Collection of notebooks and information on various aspects of Earth system data processing.
This repository contains material that has been provided for and developed during the lecture on Earth System Data Processing at the University of Cologne in the winter semester 2025/26. The lecture covered topics such as finding and accessing data from modern web services, coordinate systems, remapping and interpolation, common file formats, types of Earth system data, numerical model grids, metadata standards, FAIR data.
The course uses an inverse classroom concept, where the actual lectures are recorded, while students discuss the lecture content and work on practical examples during the course hours. The material in this repository forms the basis for the practical exercises. Students will also be assigned coding tasks as homework and the results shall be included here to establish a collection of useful routines for other students and scientists who wish to learn the basics of Earth system data processing.
Note: Due to the background of the lecturer, the focus of this material is on atmospheric data. Nevertheless, many concepts and routines can also be applied to other Earth system data. Feel free to contribute material for other data types if you find this repository useful.
Author: Martin Schultz, Jülich Supercomputing Centre, Forschungszentrum Jülich & Department of Computer Science and Math, University of Cologne October 2025
This repository contains a Jupyter Notebook suitable to download data form the Global satellite-based surface albedo dataset.
This repository contains the script load_cds_albedo.ipynb, developed to access and download large-volume Earth system data from the Copernicus Data Store (CDS). The script serves as a working example for identifying and accessing large-scale satellite datasets and using the Python cdsapi client for efficient data retrieval.
Dataset Description: Global Surface Albedo
The data is derived from multiple missions, including NOAA AVHRR and Sentinel-3 OLCI and SLSTR sensors, and is provided by the CDS, which is part of the European Centre for Medium-Range Weather Forecasts (ECMWF) infrastructure.
Physical Variable: For this particular assignment, the primary output is the broadband hemispherical surface albedo (albb-bh), which measures the reflectivity of the Earth's surface. This variable consists of the integration of the directional albedo over the illumination hemisphere. It assumes a complete diffuse illumination. Also called white-sky albedo. The integration is computed over visible band [0.4-0.7µm], near infrared band [0.7-4µm] and over total spectrum [0.4-4µm]. Other variables that could also be downloaded are broadband directional surface albedo (albb-dh), spectral directional surface albedo (albb-bh), and spectral hemispherical surface albedo (alsp-bh).

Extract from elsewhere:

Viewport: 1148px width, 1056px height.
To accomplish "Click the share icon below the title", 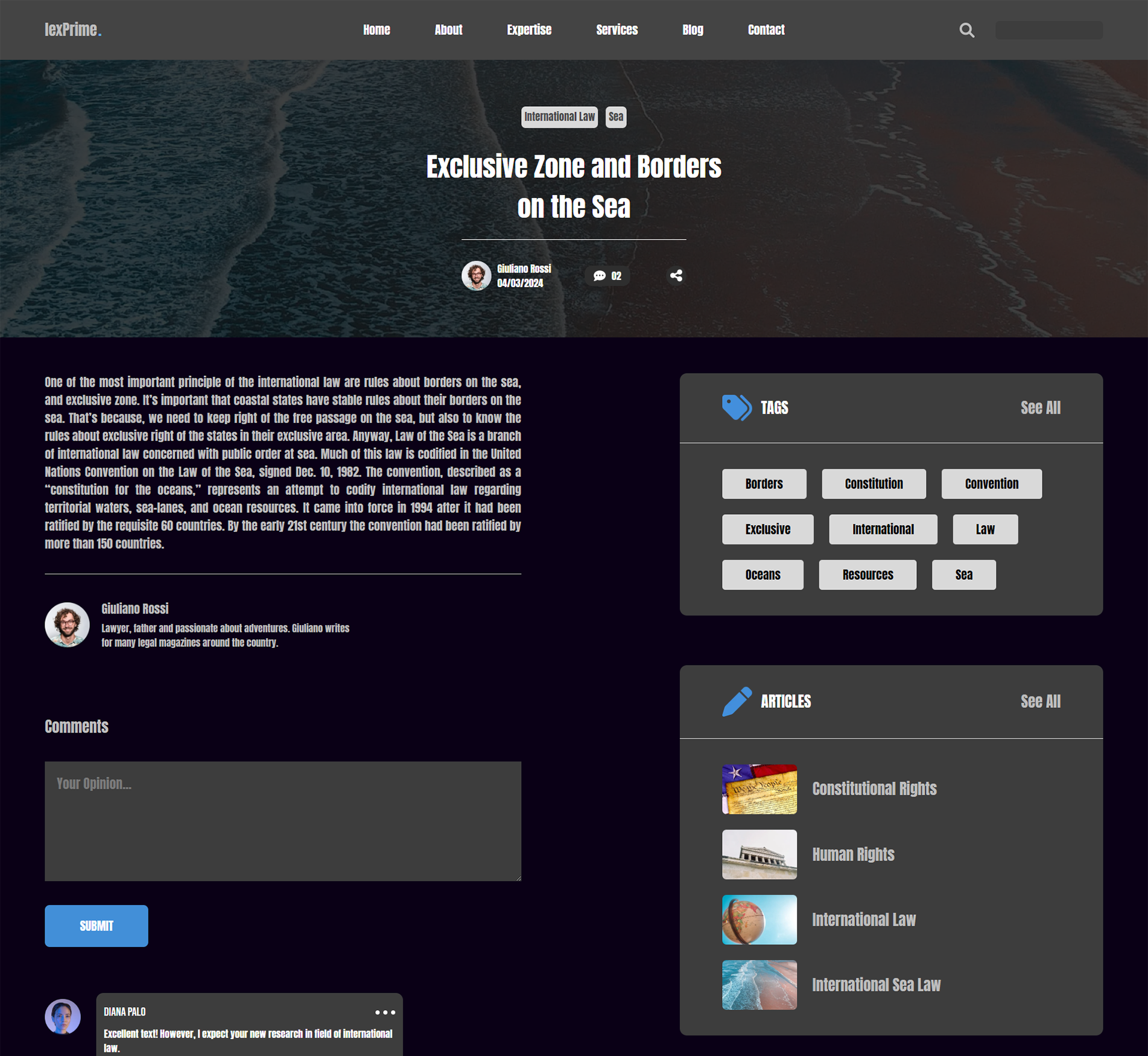I will pyautogui.click(x=676, y=276).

Data Structure and Format: The data is gridded at a horizontal resolution of 4km, 1km or 300m (depending on the satellite that recorded it). The temporal resolution is 10 days. The data format is NetCDF.
Temporal Scope: The script is flexible, allowing users to specify exact years, months, and nominal days for historical retrieval. However, the dataset comprehends form September 1981 to December 2024. The downloaded volume should be considered when selecting the timeframe of the to-be downloaded data (especially for the sentinel-3 data, which has higher resolution).
The request was the following
- variable: albb_bh
- satellite: noaa_14
- sensor: avhrr
- horizontal resolution: 4 km
- product version: v2
- year: 1999
- month: 07
- nominal day: 10, 20, 31
- area: global
- format: netcdf
This resulted in a 300.73 MB netcdf file that took 1 min 42 sec to download.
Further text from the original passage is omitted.